-- Work instructions --
Each line below from the one containing "This screenshot has width=606, height=424." through the one containing "695x645 pixels." should be output exactly as it stands, and no other line should appear.

Stored data entries

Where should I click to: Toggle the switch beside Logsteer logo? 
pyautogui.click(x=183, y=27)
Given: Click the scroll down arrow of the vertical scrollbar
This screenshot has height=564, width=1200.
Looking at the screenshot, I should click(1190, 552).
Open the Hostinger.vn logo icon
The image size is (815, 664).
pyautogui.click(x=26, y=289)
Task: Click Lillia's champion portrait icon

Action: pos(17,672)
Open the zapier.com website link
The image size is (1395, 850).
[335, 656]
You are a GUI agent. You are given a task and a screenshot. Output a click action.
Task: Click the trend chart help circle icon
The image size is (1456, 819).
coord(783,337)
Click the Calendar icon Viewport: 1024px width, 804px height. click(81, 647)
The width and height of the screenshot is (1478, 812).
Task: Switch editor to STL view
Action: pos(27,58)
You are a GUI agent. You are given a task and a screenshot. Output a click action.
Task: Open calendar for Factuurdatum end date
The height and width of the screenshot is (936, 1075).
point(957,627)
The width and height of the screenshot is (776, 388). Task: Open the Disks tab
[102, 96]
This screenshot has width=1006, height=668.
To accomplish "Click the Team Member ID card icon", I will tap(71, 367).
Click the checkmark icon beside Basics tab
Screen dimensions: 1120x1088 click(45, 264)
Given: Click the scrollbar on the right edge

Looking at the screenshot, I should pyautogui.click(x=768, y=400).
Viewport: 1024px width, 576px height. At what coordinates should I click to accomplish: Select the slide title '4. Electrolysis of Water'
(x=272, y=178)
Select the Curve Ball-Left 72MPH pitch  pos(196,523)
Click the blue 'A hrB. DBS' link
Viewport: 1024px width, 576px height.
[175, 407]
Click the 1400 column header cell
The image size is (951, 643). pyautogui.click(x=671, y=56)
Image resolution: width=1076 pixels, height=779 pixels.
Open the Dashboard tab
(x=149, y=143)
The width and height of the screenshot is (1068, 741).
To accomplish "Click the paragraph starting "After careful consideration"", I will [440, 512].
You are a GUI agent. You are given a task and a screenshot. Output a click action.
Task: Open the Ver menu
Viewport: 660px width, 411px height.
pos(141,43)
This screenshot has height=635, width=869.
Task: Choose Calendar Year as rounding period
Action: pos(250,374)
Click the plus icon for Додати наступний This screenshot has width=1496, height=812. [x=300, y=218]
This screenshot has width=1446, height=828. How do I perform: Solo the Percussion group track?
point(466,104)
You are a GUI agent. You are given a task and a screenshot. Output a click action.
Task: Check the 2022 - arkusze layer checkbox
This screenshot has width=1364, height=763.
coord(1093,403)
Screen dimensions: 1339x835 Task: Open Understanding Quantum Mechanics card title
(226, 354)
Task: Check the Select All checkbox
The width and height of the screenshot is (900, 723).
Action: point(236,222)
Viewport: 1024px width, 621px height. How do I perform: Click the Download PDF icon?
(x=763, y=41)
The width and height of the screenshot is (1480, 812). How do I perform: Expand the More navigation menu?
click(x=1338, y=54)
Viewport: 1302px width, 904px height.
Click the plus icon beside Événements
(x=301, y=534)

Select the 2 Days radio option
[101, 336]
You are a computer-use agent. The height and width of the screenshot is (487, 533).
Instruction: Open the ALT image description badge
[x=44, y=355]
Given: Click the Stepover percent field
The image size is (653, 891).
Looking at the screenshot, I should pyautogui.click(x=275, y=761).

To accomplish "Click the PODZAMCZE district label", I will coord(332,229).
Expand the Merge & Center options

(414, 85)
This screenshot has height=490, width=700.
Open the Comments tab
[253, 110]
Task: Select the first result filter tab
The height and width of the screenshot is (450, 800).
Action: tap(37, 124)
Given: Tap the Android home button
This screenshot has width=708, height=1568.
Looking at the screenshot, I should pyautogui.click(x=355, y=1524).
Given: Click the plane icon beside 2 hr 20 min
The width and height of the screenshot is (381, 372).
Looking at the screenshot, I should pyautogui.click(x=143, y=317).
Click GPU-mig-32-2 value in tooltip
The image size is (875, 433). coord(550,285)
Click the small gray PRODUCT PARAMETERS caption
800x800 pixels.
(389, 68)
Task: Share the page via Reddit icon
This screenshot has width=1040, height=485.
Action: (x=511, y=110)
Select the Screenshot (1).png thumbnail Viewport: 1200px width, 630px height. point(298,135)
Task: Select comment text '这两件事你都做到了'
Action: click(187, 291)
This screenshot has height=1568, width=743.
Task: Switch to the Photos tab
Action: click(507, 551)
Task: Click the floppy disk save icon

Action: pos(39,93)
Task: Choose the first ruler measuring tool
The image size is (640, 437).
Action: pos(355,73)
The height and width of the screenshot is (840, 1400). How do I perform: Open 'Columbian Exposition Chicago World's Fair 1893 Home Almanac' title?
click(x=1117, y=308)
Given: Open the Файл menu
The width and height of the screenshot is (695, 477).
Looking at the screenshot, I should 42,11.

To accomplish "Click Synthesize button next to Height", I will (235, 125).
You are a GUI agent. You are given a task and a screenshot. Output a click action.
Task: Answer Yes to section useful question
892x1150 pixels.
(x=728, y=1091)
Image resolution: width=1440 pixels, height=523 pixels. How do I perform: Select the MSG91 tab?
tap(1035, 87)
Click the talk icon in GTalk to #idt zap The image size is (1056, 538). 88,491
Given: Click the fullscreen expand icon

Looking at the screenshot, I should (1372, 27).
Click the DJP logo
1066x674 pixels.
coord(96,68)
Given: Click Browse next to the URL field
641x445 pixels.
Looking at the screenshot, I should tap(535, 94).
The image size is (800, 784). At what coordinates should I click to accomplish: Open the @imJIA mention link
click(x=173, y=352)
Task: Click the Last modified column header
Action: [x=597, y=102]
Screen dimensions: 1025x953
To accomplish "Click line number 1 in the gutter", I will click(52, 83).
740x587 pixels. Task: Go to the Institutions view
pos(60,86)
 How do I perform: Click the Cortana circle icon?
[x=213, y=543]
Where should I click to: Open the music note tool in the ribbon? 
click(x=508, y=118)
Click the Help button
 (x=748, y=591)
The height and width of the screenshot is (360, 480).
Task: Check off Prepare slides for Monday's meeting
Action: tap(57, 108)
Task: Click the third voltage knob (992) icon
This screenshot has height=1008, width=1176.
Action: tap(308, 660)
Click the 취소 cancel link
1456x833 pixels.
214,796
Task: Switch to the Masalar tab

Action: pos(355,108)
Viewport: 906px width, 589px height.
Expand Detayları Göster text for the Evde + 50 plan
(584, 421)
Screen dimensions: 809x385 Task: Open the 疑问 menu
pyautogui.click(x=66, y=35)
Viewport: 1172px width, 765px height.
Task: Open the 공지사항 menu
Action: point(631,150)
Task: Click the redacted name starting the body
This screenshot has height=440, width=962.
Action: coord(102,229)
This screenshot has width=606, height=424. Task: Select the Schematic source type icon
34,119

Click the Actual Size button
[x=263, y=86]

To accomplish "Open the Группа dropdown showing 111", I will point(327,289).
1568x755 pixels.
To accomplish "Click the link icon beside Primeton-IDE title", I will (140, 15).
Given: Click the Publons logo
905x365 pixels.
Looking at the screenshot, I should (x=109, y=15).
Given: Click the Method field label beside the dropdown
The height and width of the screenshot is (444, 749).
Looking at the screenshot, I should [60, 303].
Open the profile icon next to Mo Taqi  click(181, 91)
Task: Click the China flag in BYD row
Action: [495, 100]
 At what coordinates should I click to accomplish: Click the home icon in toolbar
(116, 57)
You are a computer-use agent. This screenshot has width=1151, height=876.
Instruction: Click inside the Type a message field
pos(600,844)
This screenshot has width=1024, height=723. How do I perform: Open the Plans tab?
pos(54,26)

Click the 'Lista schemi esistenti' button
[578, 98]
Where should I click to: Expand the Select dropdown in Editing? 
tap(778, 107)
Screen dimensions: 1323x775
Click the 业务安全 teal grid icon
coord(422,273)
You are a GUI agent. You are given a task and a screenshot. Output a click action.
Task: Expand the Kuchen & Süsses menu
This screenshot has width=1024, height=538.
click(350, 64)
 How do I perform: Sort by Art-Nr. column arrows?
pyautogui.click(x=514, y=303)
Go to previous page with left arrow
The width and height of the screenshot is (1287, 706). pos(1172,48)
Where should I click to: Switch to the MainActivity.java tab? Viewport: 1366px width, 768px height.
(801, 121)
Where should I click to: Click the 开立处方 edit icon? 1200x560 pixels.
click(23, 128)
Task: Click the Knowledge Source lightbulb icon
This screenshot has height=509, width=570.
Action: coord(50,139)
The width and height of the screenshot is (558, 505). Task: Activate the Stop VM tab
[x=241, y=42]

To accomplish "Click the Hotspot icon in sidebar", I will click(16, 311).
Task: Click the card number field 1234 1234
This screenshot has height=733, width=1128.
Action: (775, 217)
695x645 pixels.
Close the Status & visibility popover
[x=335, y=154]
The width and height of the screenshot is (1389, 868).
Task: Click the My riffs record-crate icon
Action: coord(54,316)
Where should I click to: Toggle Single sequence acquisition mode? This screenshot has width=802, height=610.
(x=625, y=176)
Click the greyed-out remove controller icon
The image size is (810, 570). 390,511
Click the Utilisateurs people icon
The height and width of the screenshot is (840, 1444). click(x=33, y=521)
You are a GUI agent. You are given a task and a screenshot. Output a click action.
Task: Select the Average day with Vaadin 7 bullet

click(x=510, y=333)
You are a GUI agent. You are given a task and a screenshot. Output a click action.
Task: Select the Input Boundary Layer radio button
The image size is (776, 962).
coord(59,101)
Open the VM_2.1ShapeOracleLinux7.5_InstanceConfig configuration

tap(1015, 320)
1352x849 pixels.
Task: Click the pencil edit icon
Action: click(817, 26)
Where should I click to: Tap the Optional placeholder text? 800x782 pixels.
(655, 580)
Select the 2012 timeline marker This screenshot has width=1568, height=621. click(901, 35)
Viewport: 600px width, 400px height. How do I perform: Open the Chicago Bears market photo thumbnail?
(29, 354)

-- Solution for this exercise --
This screenshot has width=606, height=424. Task: Select the Schematic source type icon
34,119

Click the Actual Size button
[x=263, y=86]

To accomplish "Open the Группа dropdown showing 111", I will point(327,289).
1568x755 pixels.
To accomplish "Click the link icon beside Primeton-IDE title", I will (140, 15).
Given: Click the Publons logo
905x365 pixels.
Looking at the screenshot, I should (x=109, y=15).
Given: Click the Method field label beside the dropdown
The height and width of the screenshot is (444, 749).
Looking at the screenshot, I should [60, 303].
Open the profile icon next to Mo Taqi  click(181, 91)
Task: Click the China flag in BYD row
Action: [495, 100]
 At what coordinates should I click to accomplish: Click the home icon in toolbar
(116, 57)
You are a computer-use agent. This screenshot has width=1151, height=876.
Instruction: Click inside the Type a message field
pos(600,844)
This screenshot has width=1024, height=723. How do I perform: Open the Plans tab?
pos(54,26)

Click the 'Lista schemi esistenti' button
[578, 98]
Where should I click to: Expand the Select dropdown in Editing? 
tap(778, 107)
Screen dimensions: 1323x775
Click the 业务安全 teal grid icon
coord(422,273)
You are a GUI agent. You are given a task and a screenshot. Output a click action.
Task: Expand the Kuchen & Süsses menu
This screenshot has width=1024, height=538.
click(350, 64)
 How do I perform: Sort by Art-Nr. column arrows?
pyautogui.click(x=514, y=303)
Go to previous page with left arrow
The width and height of the screenshot is (1287, 706). pos(1172,48)
Where should I click to: Switch to the MainActivity.java tab? Viewport: 1366px width, 768px height.
(801, 121)
Where should I click to: Click the 开立处方 edit icon? 1200x560 pixels.
click(23, 128)
Task: Click the Knowledge Source lightbulb icon
This screenshot has height=509, width=570.
Action: coord(50,139)
The width and height of the screenshot is (558, 505). Task: Activate the Stop VM tab
[x=241, y=42]

To accomplish "Click the Hotspot icon in sidebar", I will click(16, 311).
Task: Click the card number field 1234 1234
This screenshot has height=733, width=1128.
Action: (775, 217)
695x645 pixels.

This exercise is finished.